Perez’s new EP, though, has been released through Barclay – a hugely important label in twentieth century French music – and is aimed rather directly at the Francophone mainstream. It’s not just the slick, EDM-like production, courtesy of nouveau chanson old hand Jean-Louis Piérot and Cassius’s Philippe Zdar. It’s also Perez’s voice, which now unabashedlyemotes with a kind of intensity that is rare and perhaps intimidating in English-speaking male singers. Where previously Perez’s singing was reminiscent – at least for this hopeless Anglophone – of Serge Gainsbourg, all ironic distance and understated cool, on this new EP he brings to my mind no less than Julien Clerc, the sometimes-derided but tremendously charismatic master of cheesy Gallic pop. (Those with more extensive backgrounds in chanson might find the Perez/Clerc analogy absurd; French music bible Les Inrockuptibles, for its part, claims that Perez’s key influence is the cult chanteur Alain Bashung)

As to how much Perez’s lyrics fit in to Clerc’s mould, that I can’t say: my French simply isn’t good enough to understand what, exactly, Perez is singing about.

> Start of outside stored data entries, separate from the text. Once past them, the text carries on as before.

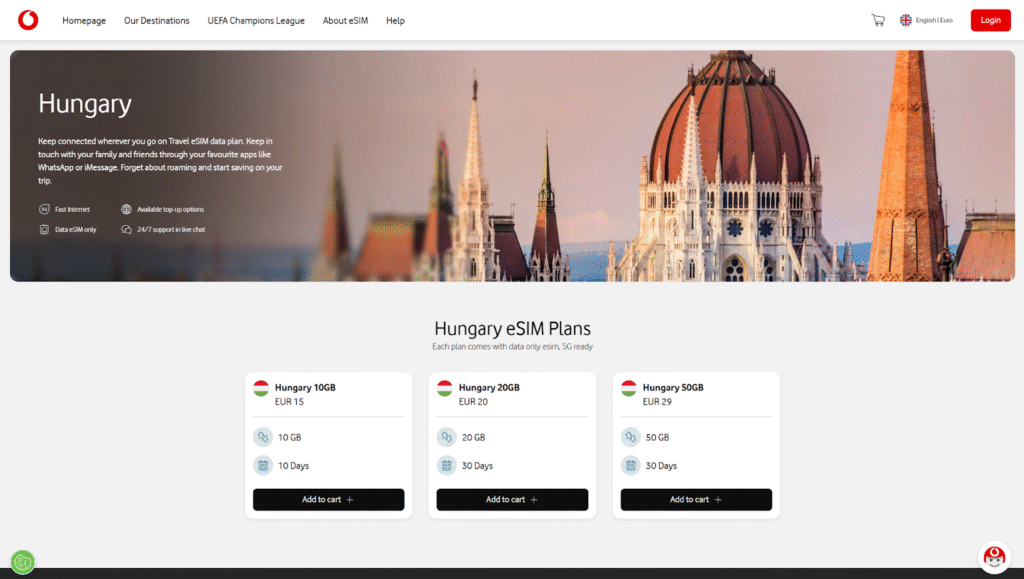Add the Hungary 50GB plan to cart
This screenshot has height=579, width=1024.
(696, 500)
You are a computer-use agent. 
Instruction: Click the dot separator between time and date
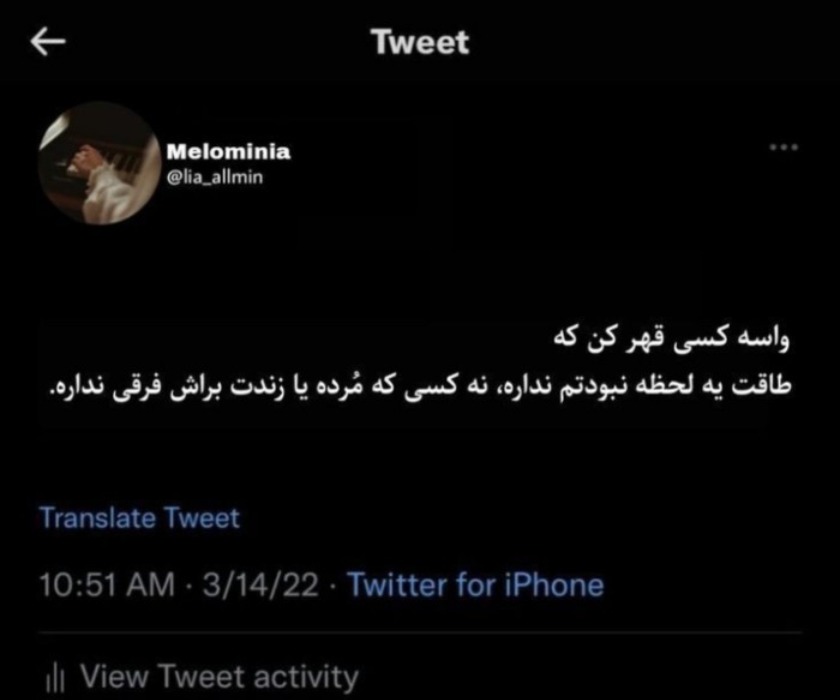pos(189,585)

Listening to ‘Une autre fois’ for the first time, I could pick out that the song is set around Paris’s Gare du Nord, possibly in winter. Later, I found a copy of the lyrics – or, as they say in French, ‘paroles’ – on the web, and slowly puzzled out the song’s narrative: Perez’s narrator parts ways with a lover at the Gare du Nord, but does not come on to the platform to kiss her; he later descends into an alcoholic nightmare, filled with regret for his cowardice. But you don’t necessarily need to understand any French to hear, in the plangent piano chords that open the piece, the thumbnail picture of desolation Perez sketches: a cold Gare du Nord, full of tourists and the sketchy types that prey on tourists, ground littered with cigarette butts. Similarly, you don’t need to speak French to feel in ‘Le rôdeur’ (‘The Prowler’) a sleazy and hectic nocturnal chase.

My non- or part-comprehending appreciation of Perez’s music might seem to prop up Henry Wadsworth Longfellow’s oft-quoted nostrum that ‘Music is the universal language of mankind.’ However, it’s worth bearing in mind that French music follows the very same Western musical constructs of rhythm, harmony, chromatic scales (and so on) as English-language music does. Listening to Perez’s latest EP is completely unlike listening to something truly musically foreign, such as the Tibetan folk songs of Tenzin Choegyal, the heady blend of Thai folk music and western psychedelia played by Khun Narin’s Electric Phin Band, or the keening, Eastern European–influenced sound of A Hawk and a Hacksaw’s You Have Already Gone to the Other World. Despite this, the strangeness of Perez’s language – and that of the other foreign-language music I have recently been obsessed with: Destroyer’s Five Spanish Songs EP and Norwegian singer Erlend Øye’s Italian-language single ‘La prima estate’ – renders the music itself partially strange.

Music is, demonstrably, not the universal language of mankind: if that were the case I could make myself understood in Paris’s cafés and boulangeries by carrying around an iPod full of songs titled ‘A Coffee, Please’ or ‘A Baguette With Duck Rillettes To Go, Thanks’. Instead of the promise of universal communication, foreign language music offers us something much better: a reminder of the power of alterity, and of the thrilling and sometimes bewildering diversity of human culture.